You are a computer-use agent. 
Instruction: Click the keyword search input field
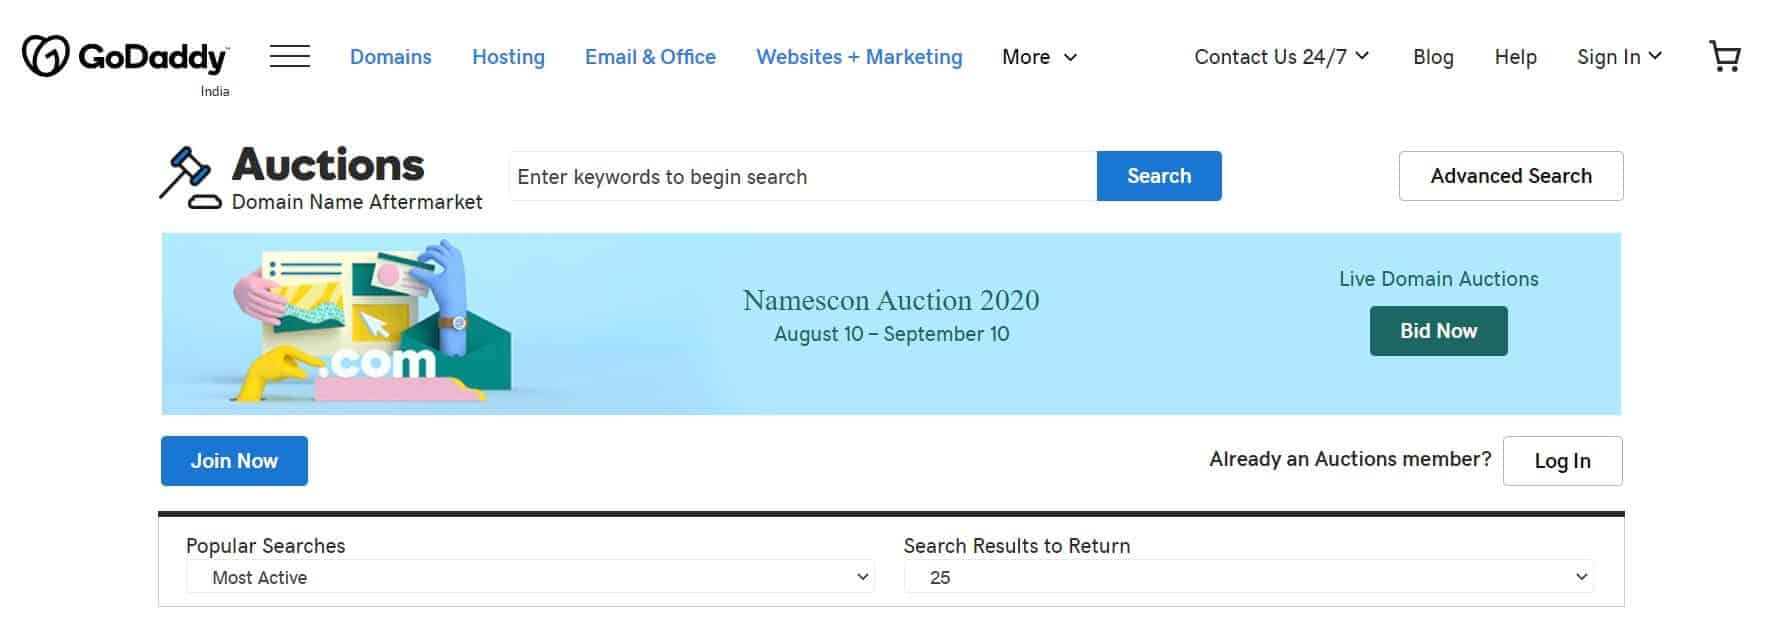click(x=800, y=176)
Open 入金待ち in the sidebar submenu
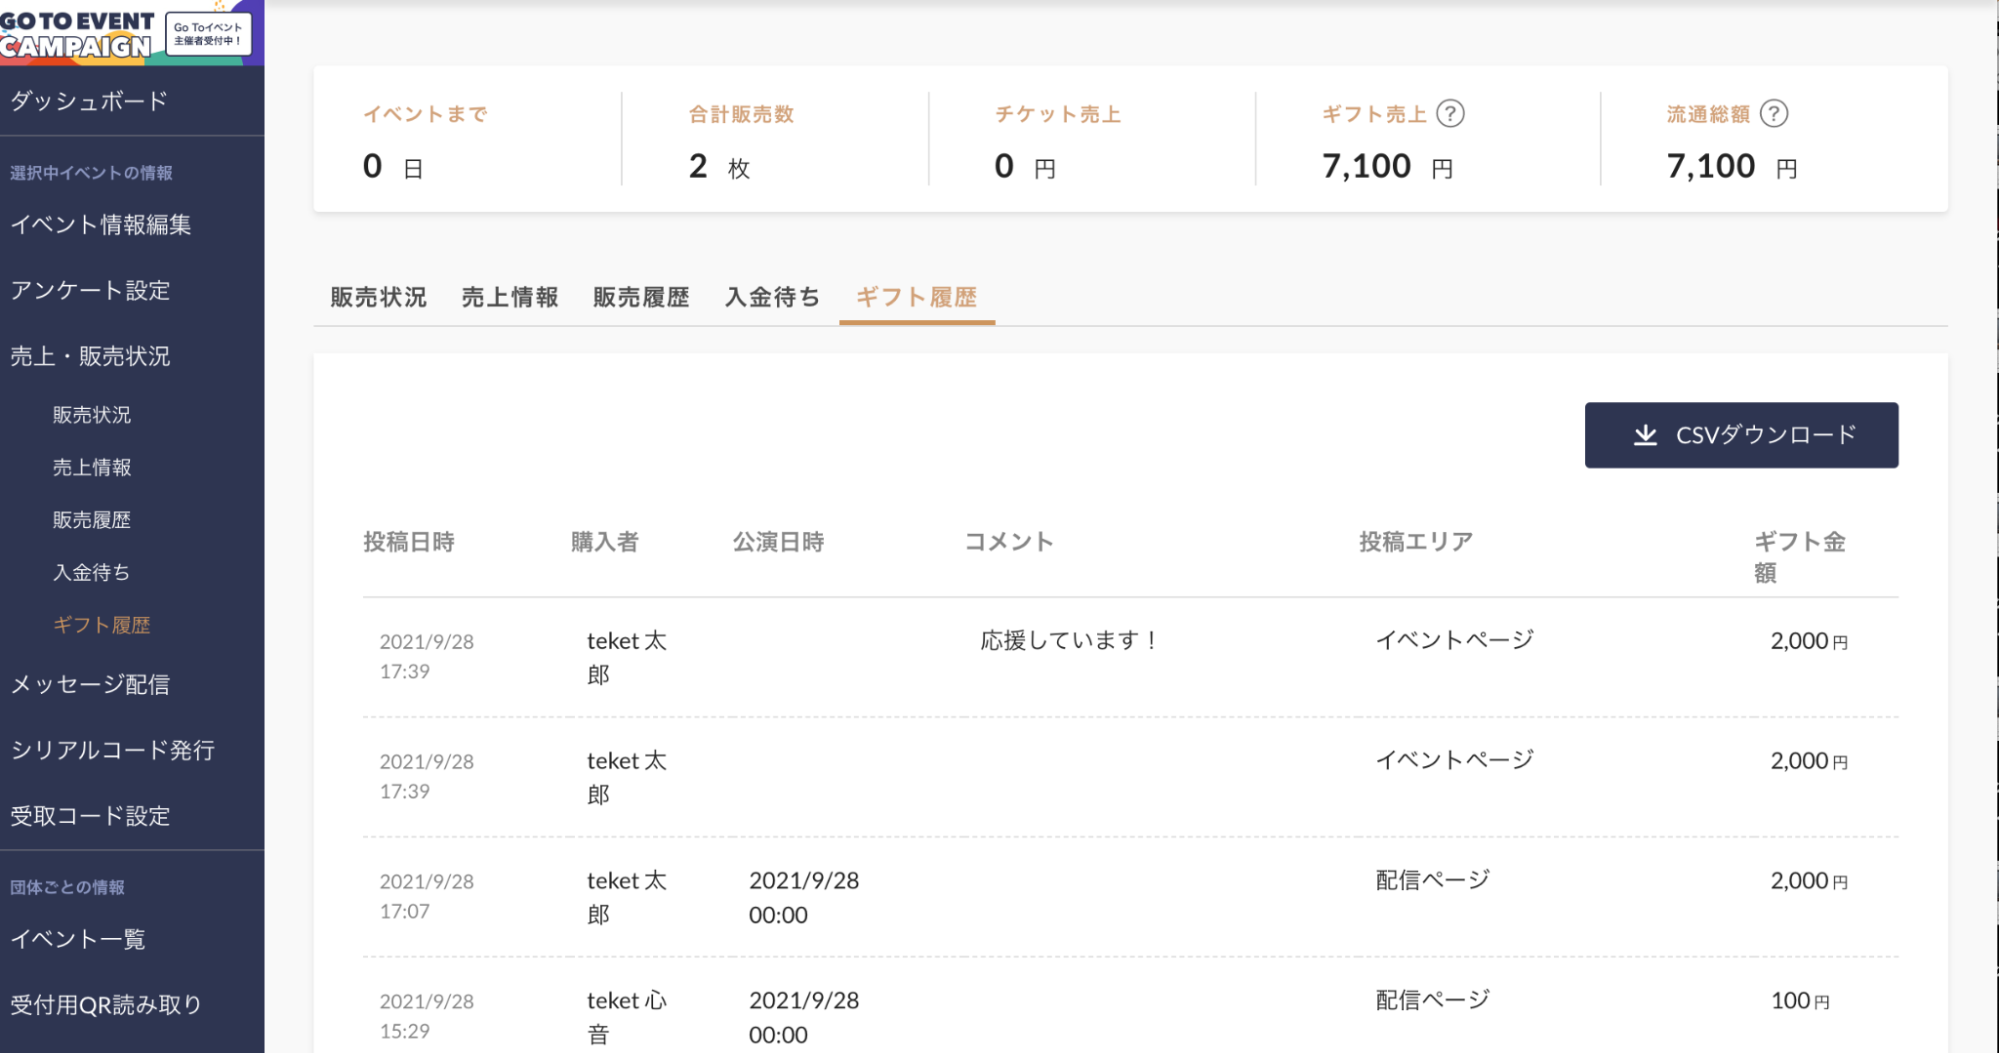This screenshot has height=1054, width=1999. pos(91,572)
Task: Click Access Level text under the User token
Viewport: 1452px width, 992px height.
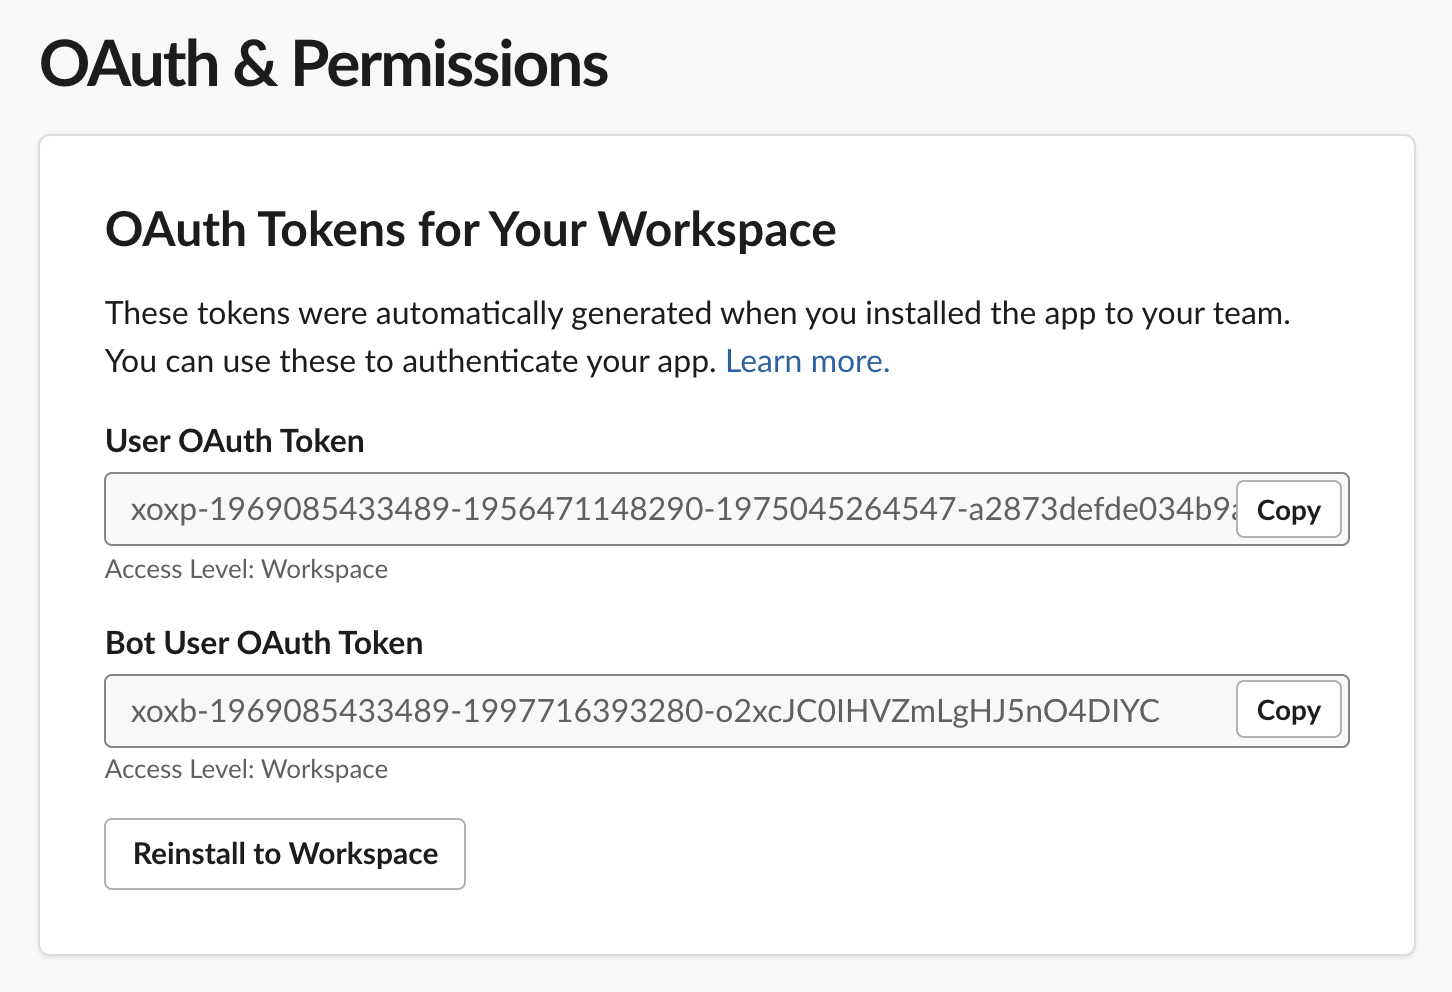Action: pos(246,569)
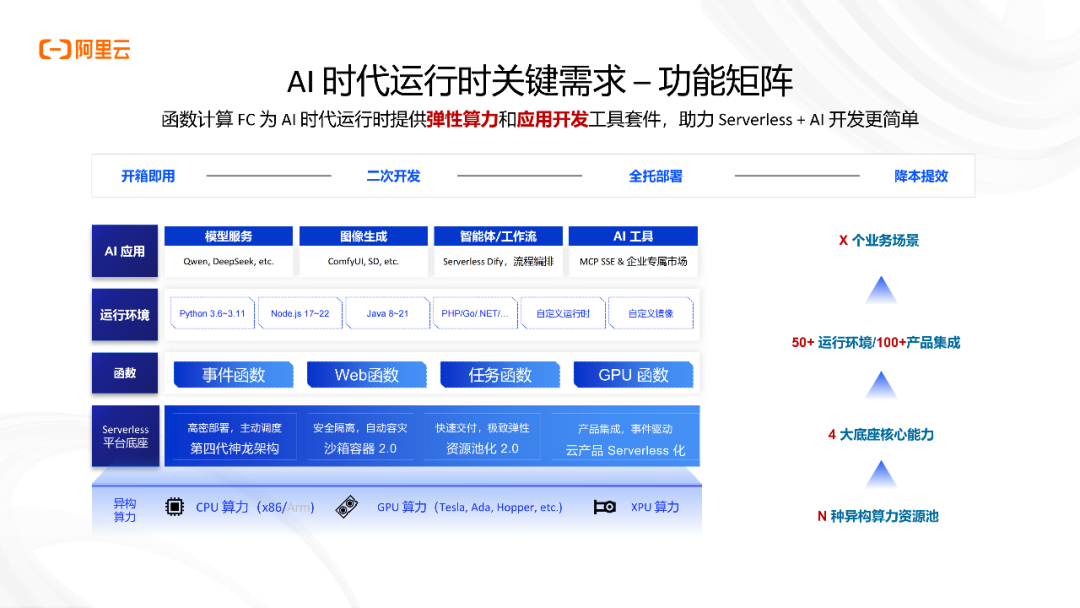This screenshot has width=1080, height=608.
Task: Click the GPU 算力 money icon
Action: (347, 507)
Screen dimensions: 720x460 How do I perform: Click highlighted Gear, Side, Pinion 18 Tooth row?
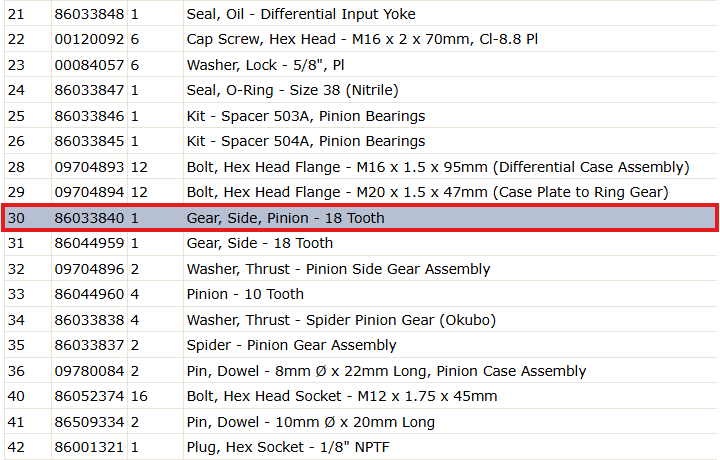click(x=361, y=218)
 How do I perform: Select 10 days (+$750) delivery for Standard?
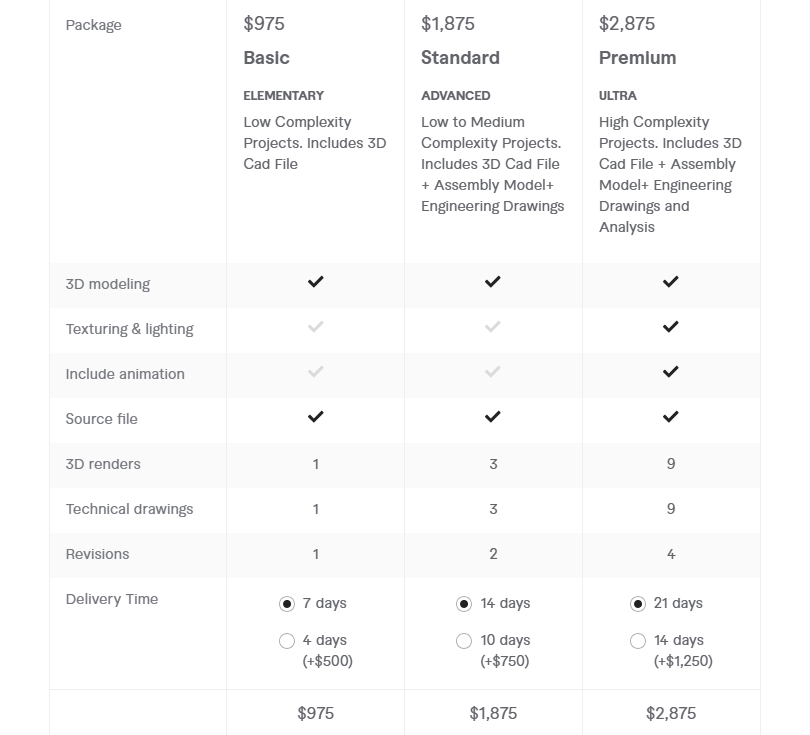coord(464,640)
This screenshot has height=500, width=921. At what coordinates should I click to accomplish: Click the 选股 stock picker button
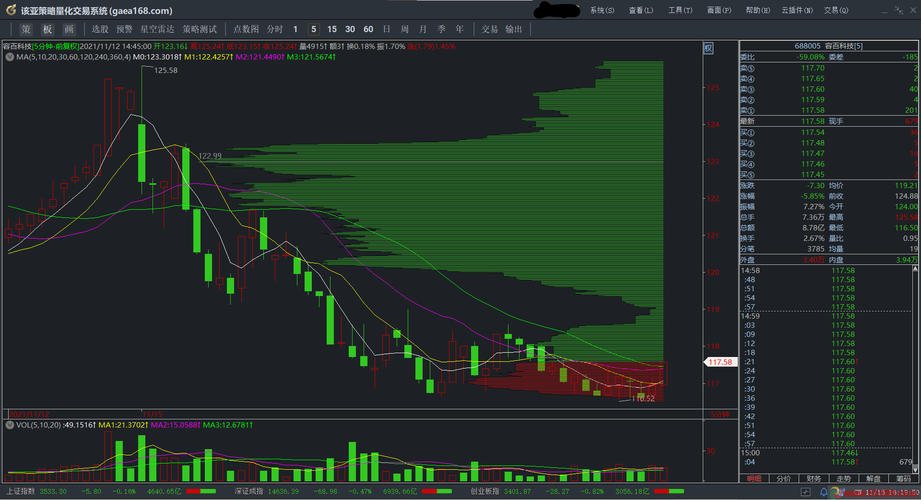(x=100, y=29)
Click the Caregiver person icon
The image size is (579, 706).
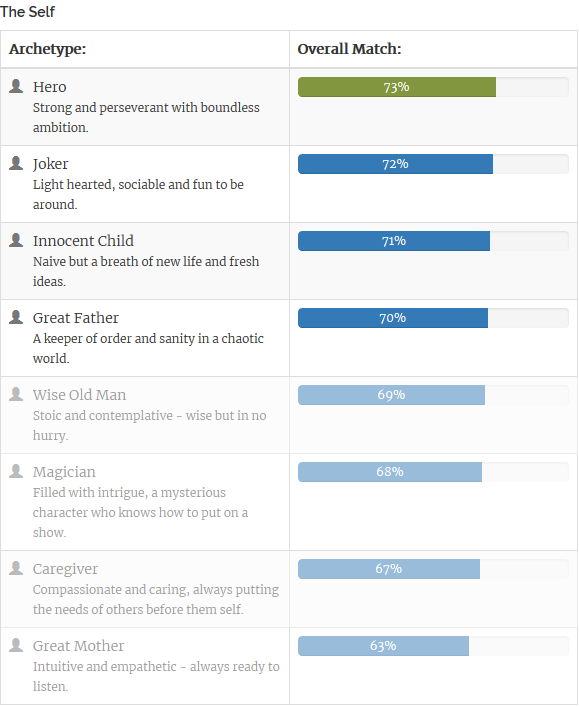(16, 568)
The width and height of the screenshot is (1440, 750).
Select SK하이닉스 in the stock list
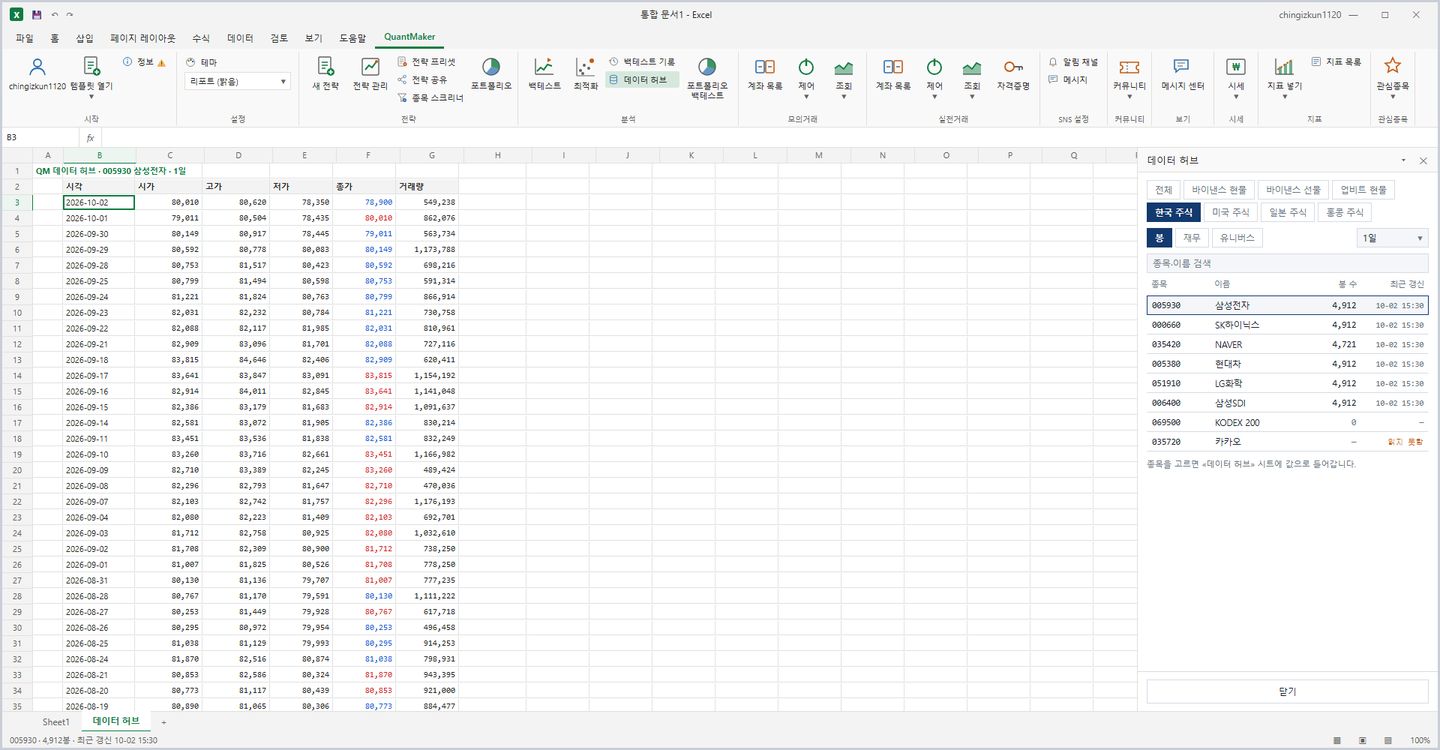[1287, 325]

Exercise aim ::
With all pictures excluded, output exactly the lines from the one containing "The image size is (579, 706)." through the final line of the entries, inclusive.

Answer for the task ::
The image size is (579, 706).
(16, 568)
The width and height of the screenshot is (1440, 750).
Select SK하이닉스 in the stock list
[1287, 325]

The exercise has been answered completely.